Und bei den Worten „unbürokratische und zügige Entscheidungsverfahren“ fällt es mir schwer, nicht zu lachen. Fragen Sie doch einmal die selbstständigen Handwerker, die Klein- und Mittelständler in Brandenburg, wie „toll“, „schnell“ und „unbürokratisch“ sie oft jahrelang auf kleinste Genehmigungen für Betriebserweiterungen warten müssen oder was sie von dem im bundesund europaweiten Vergleich peinlichen Tempo bei der Digitalisierung, insbesondere in öffentlichen Verwaltungen und beim E-Government halten!
Die Zielsetzung, Ökonomie und Ökologie in Einklang zu bringen, ist richtig und notwendig. Der Weg dorthin wird hier nicht wirklich beschrieben, und die punktuellen Maßnahmen zur Umsetzung sind nicht nur unzureichend, sondern kontraproduktiv.
(Unruhe) –
Und die Diskussion hier rechts neben mir ist auch extrem störend.
Erforderlich wäre eine Konzeption mit realistischen Zielen. Dazu müssten angestrebte Zielkorridore und ein vielfältiger darauf abgestimmter zielorientierter Maßnahmenkatalog erstellt werden. Stattdessen werden uns hier zusammenhanglose dürftige Ideen und reichlich Aufgüsse vorhandener Aktivitäten vorgelegt.

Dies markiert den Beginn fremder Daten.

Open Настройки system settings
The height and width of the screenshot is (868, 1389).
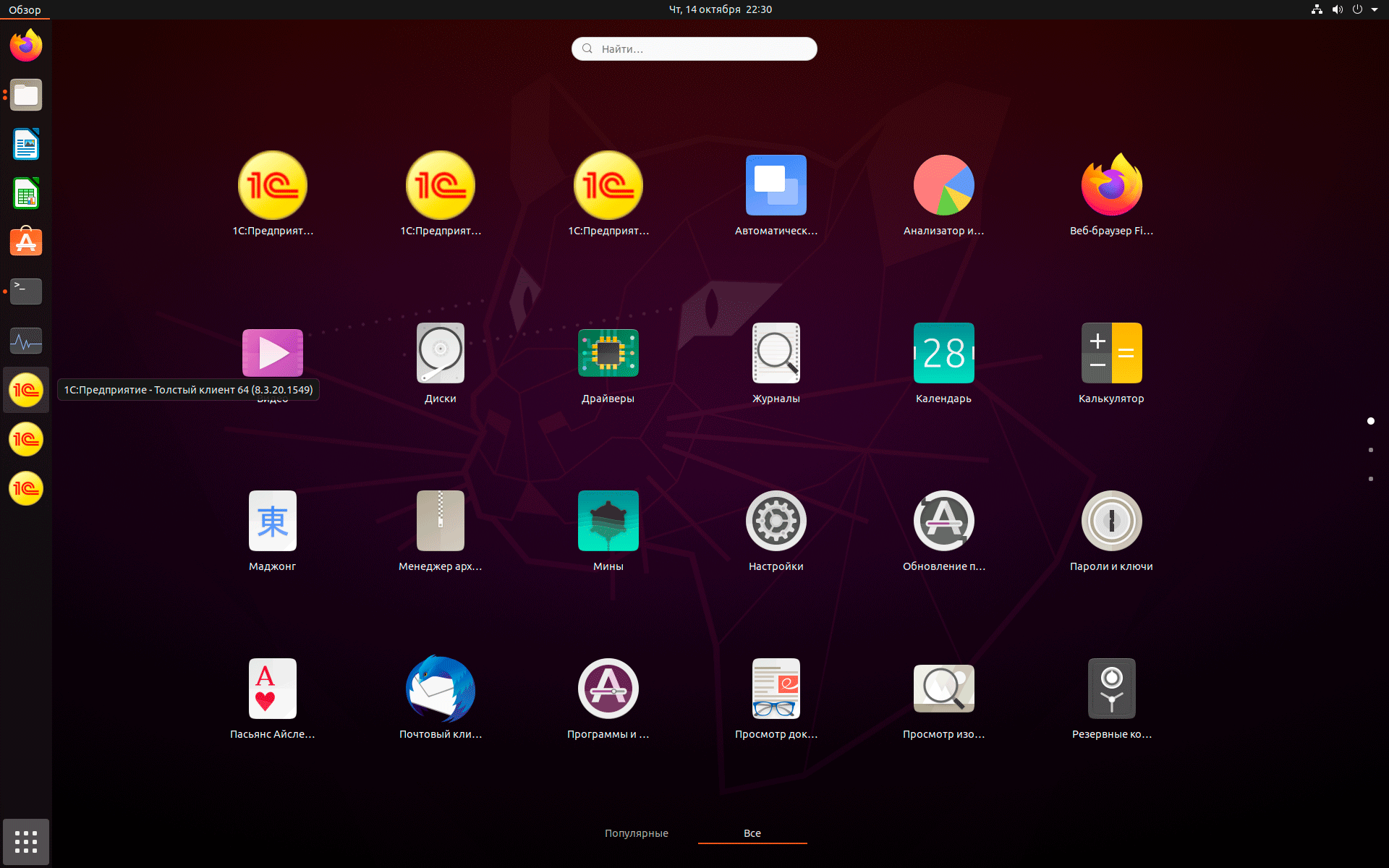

Leider ist jetzt die Zeit zu Ende, deswegen kürze ich das jetzt weiter zusammen. Dieser dritte Aufguss, respektive dieser Antrag der PR-Abteilung der Landesregierung, stammt aus dem berühmten Durchlauferhitzer der Koalition und ist leider wieder nur ein Sammelsurium nicht konzeptionell verbundener vermeintlicher Maßnahmen. Er ist dazu mit dem hohen Risiko behaftet, Brandenburg in eine Abwärtsspirale von Deindustrialisierung und Abwanderung zu bringen: Wir haben jetzt schon Unternehmen, die nicht mehr hier investieren. Er ist also gefährlich und abzulehnen. – Danke schön.